(What you are asked to do): Without copying any picture, transcribe exactly the lines of the data below from the one containing "This screenshot has width=952, height=1266." through the one containing "This screenshot has width=1568, height=720.".

(Record set):
■ ■ ■ ■ ■

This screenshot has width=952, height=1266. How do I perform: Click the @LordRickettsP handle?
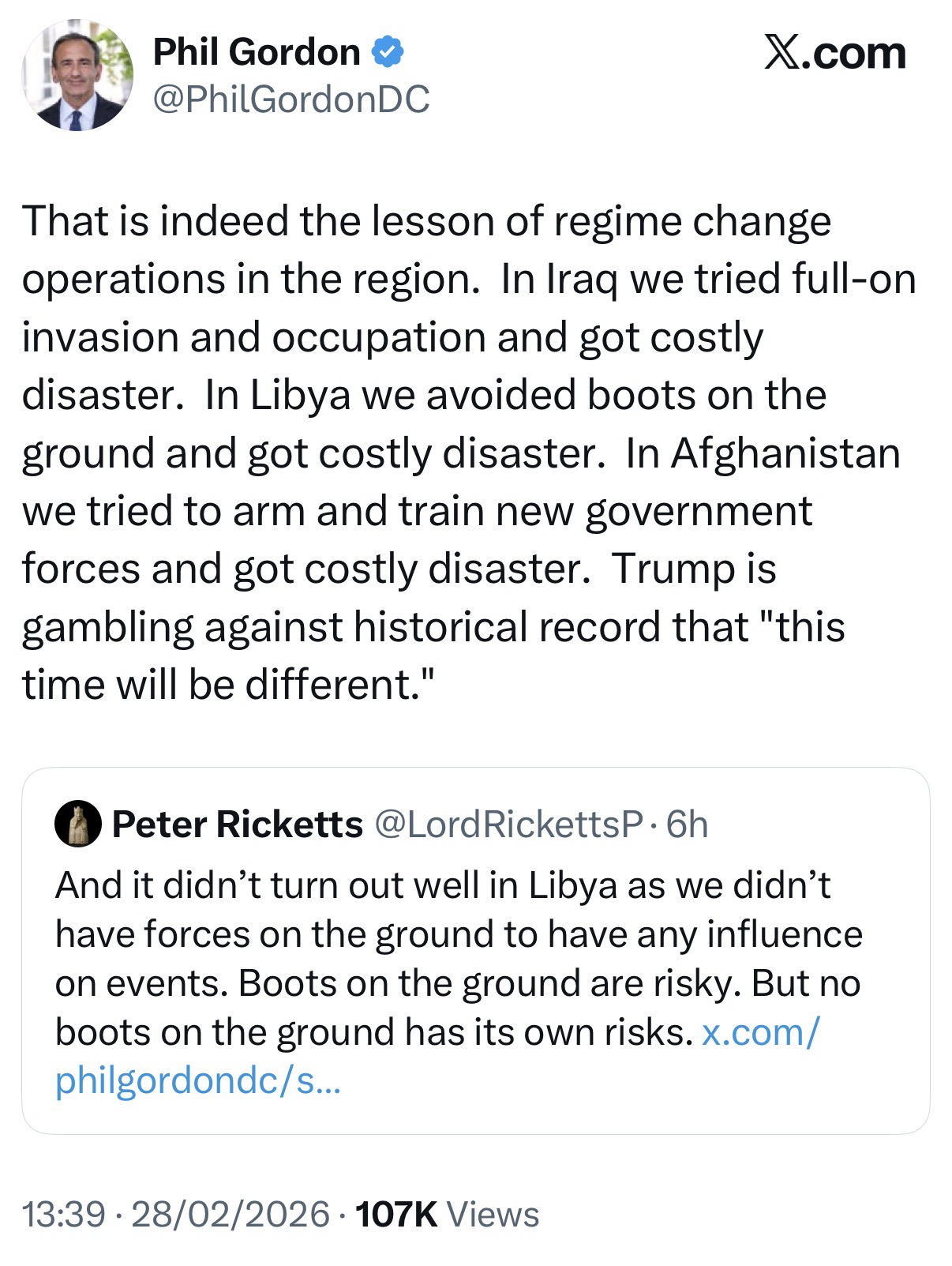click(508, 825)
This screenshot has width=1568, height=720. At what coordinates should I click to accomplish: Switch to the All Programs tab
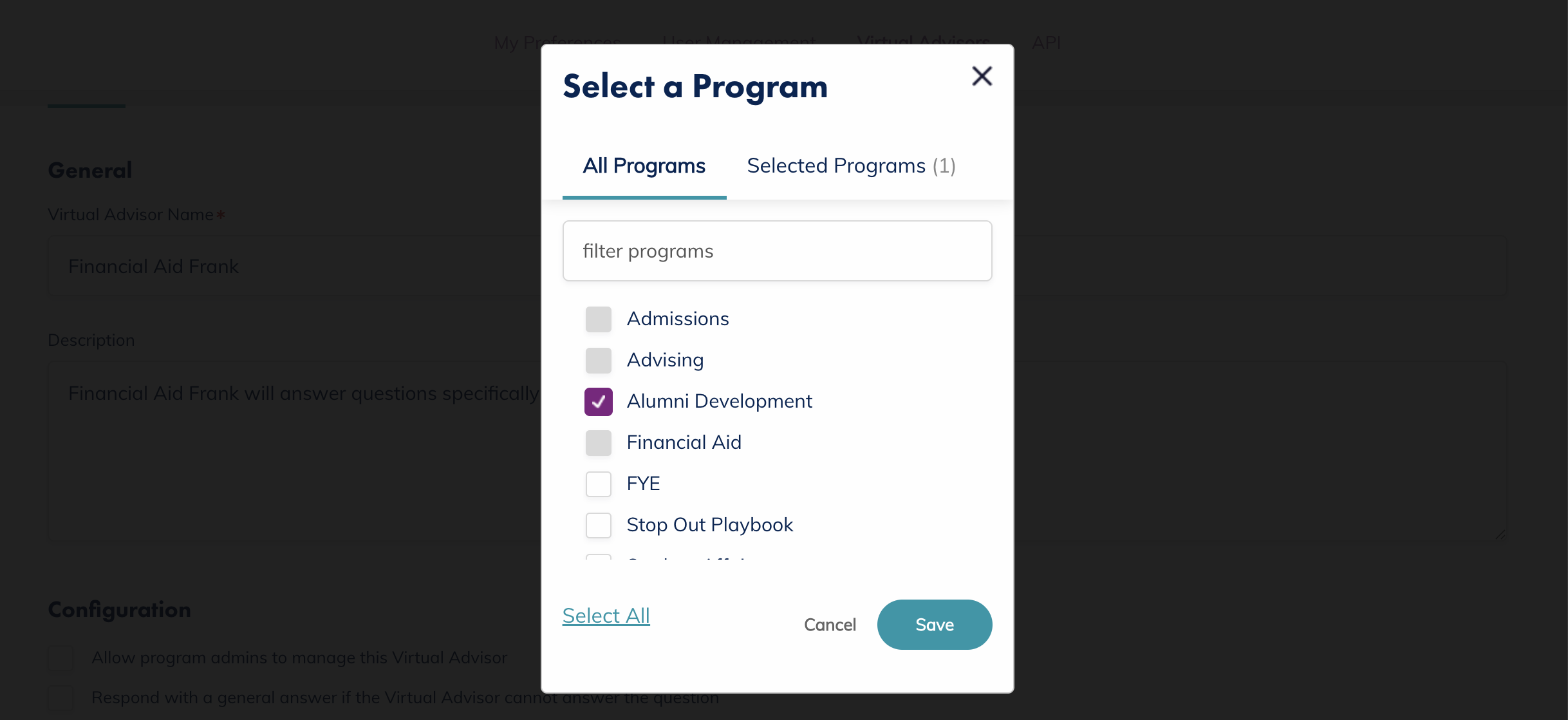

■ ■ ■ ■ ■

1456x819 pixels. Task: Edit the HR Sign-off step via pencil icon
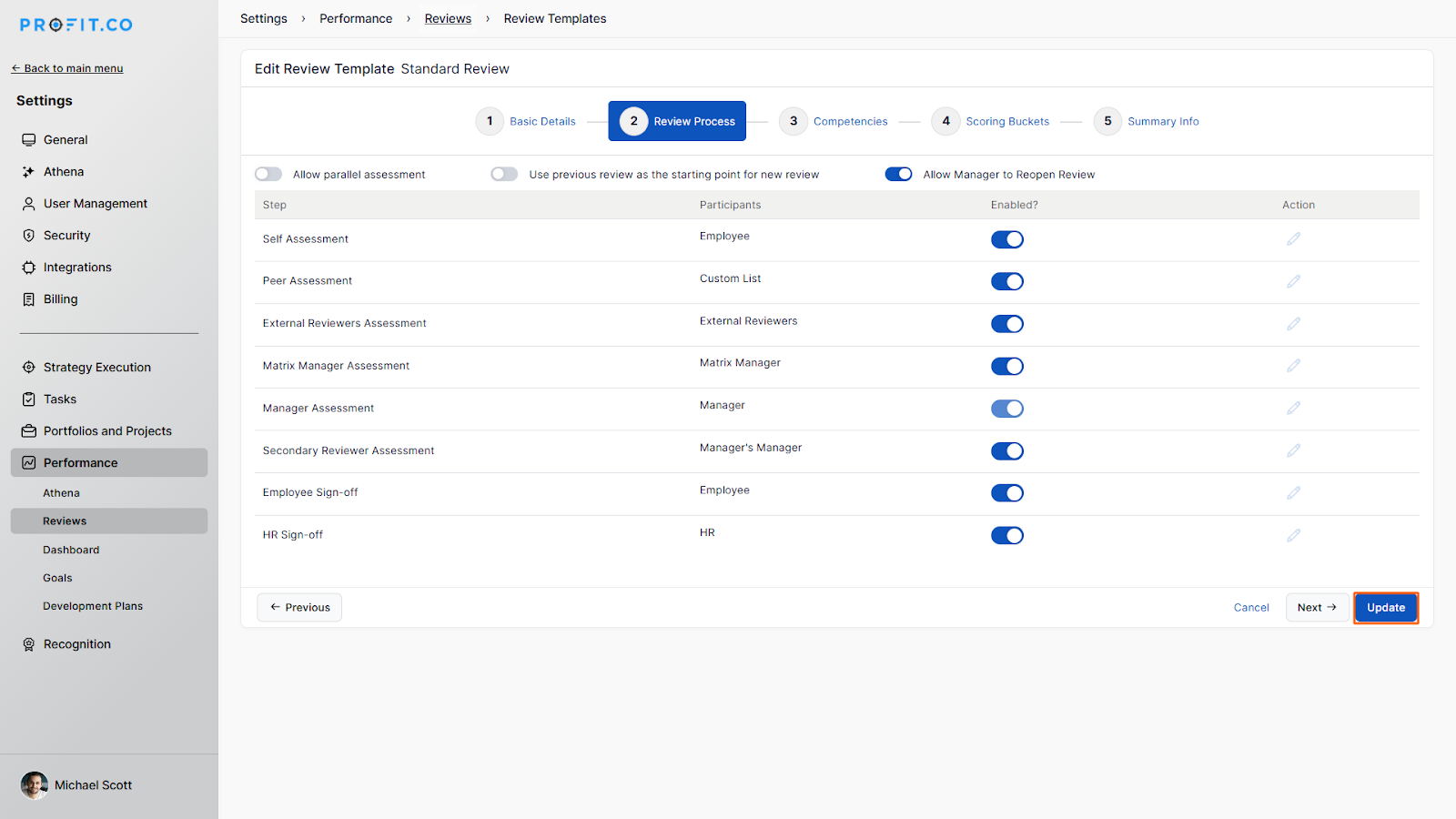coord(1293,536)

■ ■ ■ ■ ■

(Result of this task):
This screenshot has width=952, height=1266. How do I perform: Click the @LordRickettsP handle?
click(508, 825)
This screenshot has width=1568, height=720. At what coordinates should I click to accomplish: Switch to the All Programs tab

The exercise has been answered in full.